Obviously, Lydia Draper, John’s wife. During my research, I found more snippets about the Drapers than I did about John Law to wrap a story around. Lydia’s POV occurs often, particularly during the birth of their first born, later with the loss of an infant son, and during King Philip’s War. Mary Rowlandson’s capture and release had a profound effect on Lydia.

Nagoglancit, a Nashobah Native, is complete fiction. Like John, he is an outcast, and ironically unlike John, an outcast in his native land. But these two ‘outcast’ form a unique bond, tested, at times, when Lydia reveals a past encounter with natives and during King Philip’s War.

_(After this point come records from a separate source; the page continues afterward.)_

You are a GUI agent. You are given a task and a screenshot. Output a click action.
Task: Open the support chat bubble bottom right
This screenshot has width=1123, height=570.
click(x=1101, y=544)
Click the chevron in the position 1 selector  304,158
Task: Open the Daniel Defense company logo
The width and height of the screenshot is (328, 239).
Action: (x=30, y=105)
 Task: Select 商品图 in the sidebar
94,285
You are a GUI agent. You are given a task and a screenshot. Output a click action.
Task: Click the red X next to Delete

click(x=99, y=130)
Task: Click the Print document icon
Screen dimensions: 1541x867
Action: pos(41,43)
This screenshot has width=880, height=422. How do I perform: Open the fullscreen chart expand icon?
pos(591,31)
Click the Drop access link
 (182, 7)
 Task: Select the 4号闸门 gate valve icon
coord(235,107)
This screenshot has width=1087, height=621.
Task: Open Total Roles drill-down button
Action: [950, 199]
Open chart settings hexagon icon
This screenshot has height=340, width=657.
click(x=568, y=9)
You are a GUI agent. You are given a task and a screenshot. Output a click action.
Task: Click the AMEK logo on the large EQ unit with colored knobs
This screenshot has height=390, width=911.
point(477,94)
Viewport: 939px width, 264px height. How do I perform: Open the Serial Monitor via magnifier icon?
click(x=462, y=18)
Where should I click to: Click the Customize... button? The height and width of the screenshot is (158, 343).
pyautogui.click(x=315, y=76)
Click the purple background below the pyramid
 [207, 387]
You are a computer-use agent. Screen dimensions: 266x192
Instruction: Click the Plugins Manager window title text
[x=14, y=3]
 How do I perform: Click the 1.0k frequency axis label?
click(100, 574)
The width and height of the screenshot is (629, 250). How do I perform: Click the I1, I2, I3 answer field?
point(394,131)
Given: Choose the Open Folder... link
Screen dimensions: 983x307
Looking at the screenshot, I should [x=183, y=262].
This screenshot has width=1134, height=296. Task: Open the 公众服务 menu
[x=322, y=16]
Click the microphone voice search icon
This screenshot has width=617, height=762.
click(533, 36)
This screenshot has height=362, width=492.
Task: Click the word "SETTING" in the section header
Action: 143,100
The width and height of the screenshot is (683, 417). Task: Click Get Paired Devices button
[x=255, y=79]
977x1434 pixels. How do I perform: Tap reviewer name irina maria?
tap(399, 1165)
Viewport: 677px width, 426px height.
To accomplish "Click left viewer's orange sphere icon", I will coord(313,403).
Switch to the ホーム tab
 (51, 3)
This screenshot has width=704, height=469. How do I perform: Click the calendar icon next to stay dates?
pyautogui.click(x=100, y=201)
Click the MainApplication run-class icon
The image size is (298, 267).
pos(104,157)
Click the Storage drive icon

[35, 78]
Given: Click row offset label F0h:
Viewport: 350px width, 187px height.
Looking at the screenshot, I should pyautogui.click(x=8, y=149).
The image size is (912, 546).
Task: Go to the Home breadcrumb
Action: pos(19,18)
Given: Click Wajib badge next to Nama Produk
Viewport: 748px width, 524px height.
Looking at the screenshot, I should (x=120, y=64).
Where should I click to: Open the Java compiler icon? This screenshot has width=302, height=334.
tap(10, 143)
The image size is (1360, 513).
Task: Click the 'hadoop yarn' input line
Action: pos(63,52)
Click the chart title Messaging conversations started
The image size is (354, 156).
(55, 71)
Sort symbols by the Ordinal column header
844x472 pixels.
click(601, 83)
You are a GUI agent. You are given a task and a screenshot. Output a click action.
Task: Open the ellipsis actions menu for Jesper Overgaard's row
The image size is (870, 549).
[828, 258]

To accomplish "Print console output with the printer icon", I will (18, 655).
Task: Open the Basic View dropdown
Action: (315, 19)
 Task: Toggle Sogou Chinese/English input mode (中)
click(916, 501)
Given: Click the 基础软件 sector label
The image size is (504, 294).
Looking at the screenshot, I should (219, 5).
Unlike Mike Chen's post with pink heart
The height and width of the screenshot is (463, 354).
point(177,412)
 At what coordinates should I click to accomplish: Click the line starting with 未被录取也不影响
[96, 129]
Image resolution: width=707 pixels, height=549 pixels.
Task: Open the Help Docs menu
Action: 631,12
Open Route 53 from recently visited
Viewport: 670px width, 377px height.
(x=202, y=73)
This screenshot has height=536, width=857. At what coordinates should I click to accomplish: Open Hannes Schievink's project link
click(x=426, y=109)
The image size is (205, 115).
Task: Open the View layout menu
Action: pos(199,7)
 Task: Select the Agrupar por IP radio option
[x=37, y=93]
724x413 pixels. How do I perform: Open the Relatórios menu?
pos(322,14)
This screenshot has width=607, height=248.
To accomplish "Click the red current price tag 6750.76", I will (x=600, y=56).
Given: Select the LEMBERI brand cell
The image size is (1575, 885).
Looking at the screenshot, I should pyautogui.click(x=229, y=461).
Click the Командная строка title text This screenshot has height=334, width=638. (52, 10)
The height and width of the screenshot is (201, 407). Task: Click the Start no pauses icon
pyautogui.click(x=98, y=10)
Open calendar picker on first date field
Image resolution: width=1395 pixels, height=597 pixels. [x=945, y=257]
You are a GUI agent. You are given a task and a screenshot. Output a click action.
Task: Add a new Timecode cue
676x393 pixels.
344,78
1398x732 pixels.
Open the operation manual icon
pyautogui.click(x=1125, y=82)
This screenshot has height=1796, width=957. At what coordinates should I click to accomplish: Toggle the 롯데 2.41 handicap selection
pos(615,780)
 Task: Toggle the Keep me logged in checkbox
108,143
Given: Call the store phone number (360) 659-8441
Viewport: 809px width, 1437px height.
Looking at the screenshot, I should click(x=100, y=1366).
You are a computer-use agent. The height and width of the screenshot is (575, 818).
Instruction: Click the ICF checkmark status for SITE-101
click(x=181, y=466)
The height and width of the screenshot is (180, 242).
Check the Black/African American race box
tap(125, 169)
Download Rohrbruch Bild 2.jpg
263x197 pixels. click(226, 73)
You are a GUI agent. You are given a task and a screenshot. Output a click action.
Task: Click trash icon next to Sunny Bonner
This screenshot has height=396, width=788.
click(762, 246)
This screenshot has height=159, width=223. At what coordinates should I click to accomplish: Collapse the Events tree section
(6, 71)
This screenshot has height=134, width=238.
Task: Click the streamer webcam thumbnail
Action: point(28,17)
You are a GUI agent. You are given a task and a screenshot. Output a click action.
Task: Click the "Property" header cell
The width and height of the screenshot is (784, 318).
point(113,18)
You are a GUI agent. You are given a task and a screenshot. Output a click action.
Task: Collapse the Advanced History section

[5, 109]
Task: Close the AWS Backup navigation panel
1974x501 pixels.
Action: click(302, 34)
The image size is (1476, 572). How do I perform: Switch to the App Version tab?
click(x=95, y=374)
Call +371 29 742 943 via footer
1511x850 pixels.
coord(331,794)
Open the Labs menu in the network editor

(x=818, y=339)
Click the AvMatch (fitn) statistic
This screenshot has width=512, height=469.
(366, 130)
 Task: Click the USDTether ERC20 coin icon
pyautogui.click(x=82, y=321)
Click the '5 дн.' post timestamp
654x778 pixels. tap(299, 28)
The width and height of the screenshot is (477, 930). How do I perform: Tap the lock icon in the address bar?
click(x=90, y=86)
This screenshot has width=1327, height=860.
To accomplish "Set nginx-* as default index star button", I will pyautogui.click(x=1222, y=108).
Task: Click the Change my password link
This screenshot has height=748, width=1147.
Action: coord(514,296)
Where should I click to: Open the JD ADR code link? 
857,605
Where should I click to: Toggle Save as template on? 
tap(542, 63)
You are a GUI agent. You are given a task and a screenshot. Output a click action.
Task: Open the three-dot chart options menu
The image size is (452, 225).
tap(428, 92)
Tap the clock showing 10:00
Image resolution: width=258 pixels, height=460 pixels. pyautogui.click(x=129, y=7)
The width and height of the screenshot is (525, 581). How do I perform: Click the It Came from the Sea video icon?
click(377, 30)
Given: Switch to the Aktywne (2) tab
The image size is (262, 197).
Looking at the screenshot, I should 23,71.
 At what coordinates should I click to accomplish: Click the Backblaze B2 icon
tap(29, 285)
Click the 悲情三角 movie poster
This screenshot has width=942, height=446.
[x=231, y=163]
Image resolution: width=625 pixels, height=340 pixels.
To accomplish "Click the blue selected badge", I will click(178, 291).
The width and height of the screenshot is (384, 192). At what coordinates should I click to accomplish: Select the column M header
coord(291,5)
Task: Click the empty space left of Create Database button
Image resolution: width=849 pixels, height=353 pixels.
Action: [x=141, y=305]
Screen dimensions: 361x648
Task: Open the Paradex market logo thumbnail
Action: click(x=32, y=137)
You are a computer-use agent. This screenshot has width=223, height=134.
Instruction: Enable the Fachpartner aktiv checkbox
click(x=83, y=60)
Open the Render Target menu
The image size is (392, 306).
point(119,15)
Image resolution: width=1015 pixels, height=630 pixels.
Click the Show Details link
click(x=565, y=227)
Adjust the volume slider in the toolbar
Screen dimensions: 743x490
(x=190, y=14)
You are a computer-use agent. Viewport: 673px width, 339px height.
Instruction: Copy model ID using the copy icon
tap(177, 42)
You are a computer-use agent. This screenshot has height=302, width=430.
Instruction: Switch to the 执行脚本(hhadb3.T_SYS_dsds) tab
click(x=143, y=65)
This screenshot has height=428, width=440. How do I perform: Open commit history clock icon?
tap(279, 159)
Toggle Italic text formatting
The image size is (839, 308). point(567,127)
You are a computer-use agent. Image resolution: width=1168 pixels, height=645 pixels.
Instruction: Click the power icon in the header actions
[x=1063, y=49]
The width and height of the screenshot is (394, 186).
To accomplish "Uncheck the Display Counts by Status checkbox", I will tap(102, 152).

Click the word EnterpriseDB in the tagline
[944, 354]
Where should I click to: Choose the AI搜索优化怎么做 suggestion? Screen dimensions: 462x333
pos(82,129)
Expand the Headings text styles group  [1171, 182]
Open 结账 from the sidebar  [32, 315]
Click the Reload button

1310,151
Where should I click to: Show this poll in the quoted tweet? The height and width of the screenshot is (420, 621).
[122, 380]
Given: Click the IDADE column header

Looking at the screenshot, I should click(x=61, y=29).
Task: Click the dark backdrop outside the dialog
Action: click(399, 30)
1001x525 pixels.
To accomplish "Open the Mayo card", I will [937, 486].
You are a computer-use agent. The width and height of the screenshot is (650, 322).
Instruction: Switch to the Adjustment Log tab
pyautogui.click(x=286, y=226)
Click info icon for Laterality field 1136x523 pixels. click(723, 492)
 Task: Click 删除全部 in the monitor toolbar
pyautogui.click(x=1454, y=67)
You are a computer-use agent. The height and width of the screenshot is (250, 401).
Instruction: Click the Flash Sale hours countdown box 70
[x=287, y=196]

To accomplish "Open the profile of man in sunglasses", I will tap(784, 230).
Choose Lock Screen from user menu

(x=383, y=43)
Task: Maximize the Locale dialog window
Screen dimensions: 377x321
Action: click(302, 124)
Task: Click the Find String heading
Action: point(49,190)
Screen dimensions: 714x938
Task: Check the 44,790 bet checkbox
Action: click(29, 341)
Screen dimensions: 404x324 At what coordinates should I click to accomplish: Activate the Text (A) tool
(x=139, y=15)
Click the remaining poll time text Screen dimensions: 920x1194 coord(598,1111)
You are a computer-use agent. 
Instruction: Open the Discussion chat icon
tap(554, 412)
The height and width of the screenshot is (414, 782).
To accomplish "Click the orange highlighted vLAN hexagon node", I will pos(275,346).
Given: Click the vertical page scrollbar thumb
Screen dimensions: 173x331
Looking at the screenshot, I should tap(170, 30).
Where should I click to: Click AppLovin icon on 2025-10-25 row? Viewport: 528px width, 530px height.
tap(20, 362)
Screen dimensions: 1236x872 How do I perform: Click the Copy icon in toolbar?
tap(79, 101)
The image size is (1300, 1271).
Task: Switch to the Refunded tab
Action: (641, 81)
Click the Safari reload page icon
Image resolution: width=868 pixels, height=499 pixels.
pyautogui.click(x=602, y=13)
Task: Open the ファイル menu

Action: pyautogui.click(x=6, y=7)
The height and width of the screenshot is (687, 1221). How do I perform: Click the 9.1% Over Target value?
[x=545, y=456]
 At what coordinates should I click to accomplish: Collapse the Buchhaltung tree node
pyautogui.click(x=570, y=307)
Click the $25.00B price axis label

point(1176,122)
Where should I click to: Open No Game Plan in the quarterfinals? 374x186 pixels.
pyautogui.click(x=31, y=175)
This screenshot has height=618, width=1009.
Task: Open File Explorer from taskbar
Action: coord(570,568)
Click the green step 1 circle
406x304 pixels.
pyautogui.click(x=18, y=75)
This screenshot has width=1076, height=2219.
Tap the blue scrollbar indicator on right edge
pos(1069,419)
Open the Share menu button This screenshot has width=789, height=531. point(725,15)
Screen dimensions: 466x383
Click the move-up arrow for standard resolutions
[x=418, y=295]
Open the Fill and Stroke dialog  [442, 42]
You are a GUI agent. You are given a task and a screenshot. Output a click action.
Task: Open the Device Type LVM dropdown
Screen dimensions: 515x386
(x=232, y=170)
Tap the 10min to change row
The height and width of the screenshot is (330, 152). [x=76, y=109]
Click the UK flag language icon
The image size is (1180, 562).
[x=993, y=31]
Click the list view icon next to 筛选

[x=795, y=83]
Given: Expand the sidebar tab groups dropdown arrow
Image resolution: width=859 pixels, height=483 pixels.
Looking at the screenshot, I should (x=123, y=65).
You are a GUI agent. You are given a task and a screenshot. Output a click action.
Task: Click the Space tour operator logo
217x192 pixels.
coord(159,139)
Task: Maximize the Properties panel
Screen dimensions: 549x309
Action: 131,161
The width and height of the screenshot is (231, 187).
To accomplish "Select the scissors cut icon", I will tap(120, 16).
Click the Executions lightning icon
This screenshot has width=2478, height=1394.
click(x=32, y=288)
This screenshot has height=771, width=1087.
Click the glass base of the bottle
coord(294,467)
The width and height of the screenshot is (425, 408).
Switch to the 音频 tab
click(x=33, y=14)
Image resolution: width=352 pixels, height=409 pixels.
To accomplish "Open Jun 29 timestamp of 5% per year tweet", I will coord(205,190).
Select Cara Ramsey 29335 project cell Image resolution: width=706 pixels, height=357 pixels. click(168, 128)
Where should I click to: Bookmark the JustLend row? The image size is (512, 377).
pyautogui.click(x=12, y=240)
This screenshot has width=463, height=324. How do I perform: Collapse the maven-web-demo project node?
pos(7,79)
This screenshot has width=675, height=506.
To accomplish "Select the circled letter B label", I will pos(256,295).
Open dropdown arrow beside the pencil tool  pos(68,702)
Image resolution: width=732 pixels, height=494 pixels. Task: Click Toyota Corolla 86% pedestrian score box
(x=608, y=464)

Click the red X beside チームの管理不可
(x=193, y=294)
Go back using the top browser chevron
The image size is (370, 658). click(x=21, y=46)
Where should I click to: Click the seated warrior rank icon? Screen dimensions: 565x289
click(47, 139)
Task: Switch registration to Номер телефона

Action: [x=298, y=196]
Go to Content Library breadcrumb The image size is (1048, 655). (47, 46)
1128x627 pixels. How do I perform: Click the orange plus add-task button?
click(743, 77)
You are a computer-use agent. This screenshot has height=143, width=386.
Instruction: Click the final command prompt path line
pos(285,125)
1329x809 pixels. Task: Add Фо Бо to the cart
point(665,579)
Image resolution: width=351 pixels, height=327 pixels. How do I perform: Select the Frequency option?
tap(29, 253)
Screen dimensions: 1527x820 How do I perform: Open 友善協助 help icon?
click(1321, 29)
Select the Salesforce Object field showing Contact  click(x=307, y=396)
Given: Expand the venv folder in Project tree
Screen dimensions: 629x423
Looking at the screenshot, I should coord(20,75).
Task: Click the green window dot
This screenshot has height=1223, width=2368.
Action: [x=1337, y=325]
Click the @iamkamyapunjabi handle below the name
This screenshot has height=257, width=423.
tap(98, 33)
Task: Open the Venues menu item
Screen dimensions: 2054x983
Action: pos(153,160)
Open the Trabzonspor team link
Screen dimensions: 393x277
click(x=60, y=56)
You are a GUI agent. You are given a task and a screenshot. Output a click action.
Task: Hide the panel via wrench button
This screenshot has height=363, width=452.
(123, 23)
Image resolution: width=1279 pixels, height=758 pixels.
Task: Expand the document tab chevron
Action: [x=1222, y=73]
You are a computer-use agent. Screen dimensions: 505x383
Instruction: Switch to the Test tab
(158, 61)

John Hoare – during my research I came to love this guy, so he is throughout the book. He counsels John to do the right thing and make an honest woman of Lydia Draper, rescues Mary Rowlandson, and builds a dormitory for the ‘friendly’ Nashobah during King Philip’s War much to Concord’s dismay.

How long did it take to write your story?

Excluding the research, which seems continual since I can be a bit anal, about a year or so.

In your story, The Believers in The Crucible Nauvoo you introduce Naamah Carter. What a beautiful name! Could you please tell us a little about her?

Naamah, wife of Noah, meaning pleasant because Naamah’s conduct was pleasing to God. Naamah Kendall Jenkins Carter was named for her aunt who died three weeks before she was born, which created an immediate bond and early interest in the afterlife.

We first meet Naamah, age 6, placing flowers on her father’s grave. There, she asks her grandfather, Reuben Law, a question, the answer to which comes years later as Naamah grapples with a life-changing decision. Precocious in her Christian beliefs, she soon found traditional teaching uninspiring until she meets Elder Eli Maginn, a Latter-day Saint missionary. The strength of her faith continues to ebb and flow as she endures life until she finds lasting solace in Temple life.

Her life is mostly among women – her mother who dies early, her sister, and her LDS sisters. Like all the women of Nauvoo, she has the resiliency needed to endure the pain and suffering that was the crucible Nauvoo. While inexperienced in dealing with men, she marries only to have her husband die soon afterward. Thus, when she meets the powerful ‘lion of the Lord’, Brigham Young, she’s at first ill-prepared, yet perseveres to forge a unique relationship.

Where can readers buy your books?

At Amazon, or discerning book stores like Bunch of Grapes, Vineyard Haven, MA, or on my website

What is up next for you?

Reuben Law and the trilogy’s last book. You have met Reuben in the first and last chapters of The Immigrant. He’s on Jarmany Hill in the opening scene of The Believers In The Crucible Nauvoo and sprinkled throughout. He’s the lynchpin between the two novels. For more about Reuben, visit my website. I sensed John Law’s presence when I paused on Lawsbrook Road, but I sensed Reuben even more. Here is a link to what I experienced in September 2009.

Is there a message you would like to give to your readers?

Historical novelists research and pour their heart and soul into their writings, as do I. But my heart has a few drops of their blood and my soul has part of their DNA. My characters bore witness to King Philip’s War, The American Revolution, and Joseph Smith’s Martyrdom and encountered prejudice for being a Scottish POW in a Puritan Theocracy or a believer in a scorned prophet. I trust that the tingles I experienced at Lawsbrook Road or on Jarmany Hill came from erstwhile dormant DNA exploding thoughts that coalesced to say, “There’s a story here.”